The Cornwall Comets hockey brawl on April 23, 2005 has created quite a stir in the community and has acquired the dubious distinction of being the most violent confrontation in 28 years of sport at the Civic Complex.
However, I remind readers of the Standard Freeholder that as a community, we reap what we sow. You may recall that soon after the Comets start-up, everyone was talking about the “fights” at the games. In a previous letter to this newspaper last Thanksgiving weekend entitled: ‘We Want More Fights in Hockey,’ I pointed out that that a well played hockey game should not need ‘fighting’ to attract fans.
In the Standard Freeholder at that time, there were three references to fighting, basically demanding that there be more fighting in Cornwall Comets games. The sports page, the editorial page, and even a Comets official laid it on the line back then. We want fighting in every game and not just one or two fights either! It seemed to be part of the marketing plan to attract more fans to the games.

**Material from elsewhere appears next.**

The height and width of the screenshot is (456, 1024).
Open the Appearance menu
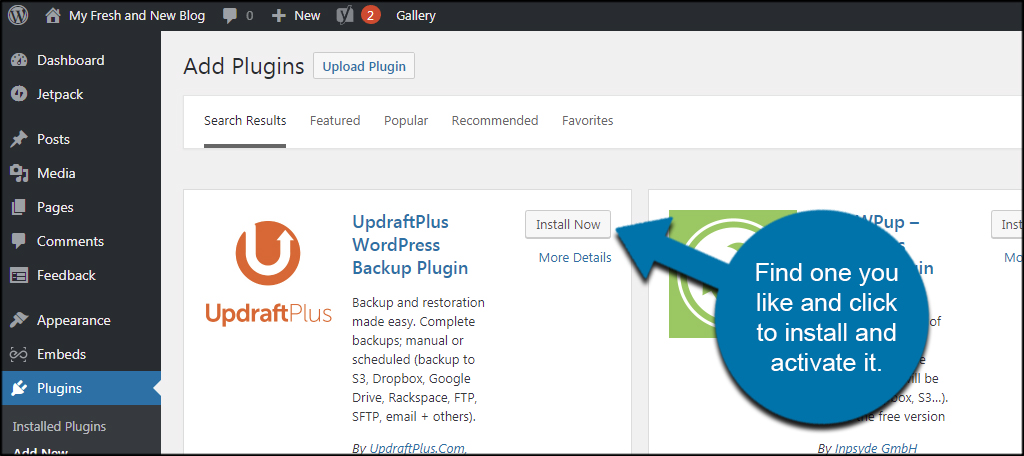click(x=73, y=320)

Now, after the historic brawl at the Complex last Saturday night, the televised reports of the incident, and the ensuing police investigation, the April 26, 2005 editorial in the Freeholder condemns the game as “goon hockey” and “downright ugly.”
So, you can see what the cavalier attitude towards fighting has brought the team and the community. You cannot encourage violence on the one hand, and then condemn it when all hell breaks loose. You can’t encourage fighting one week, and then oppose it the next week.

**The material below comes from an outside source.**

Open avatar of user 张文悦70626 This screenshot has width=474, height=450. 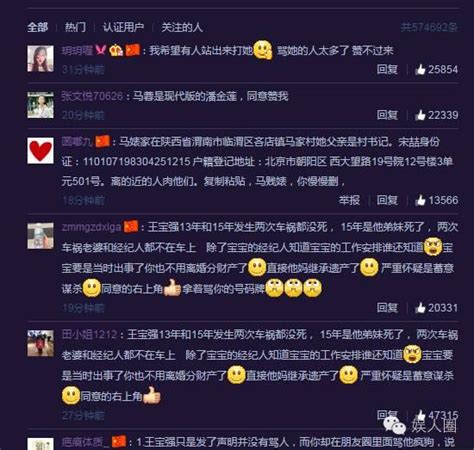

I read Stephane Morin’s apology to the Cornwall fans for his part in the brawl. His comments are genuine and believable, but unfortunately he was the ‘enforcer’ who lost his head during the game. In his own mind he was just doing the job that he was hired to do.
There should be no question that fighting in hockey is not the way to go. Just look at the photos of the bench clearing brawl and I think you’ll agree. Is this the type of hockey that we want our children to emulate?
I am sticking to the position that I took last October. Keep violence out of the game, and let the fans enjoy the fast paced and skillful game that hockey has always been.
Encouraging fighting is to walk down a dark road. Last Saturday we saw what happens when the violence escalates. I hope the Comets organization and the media decide to take the high road next year to keep fighting out of the game.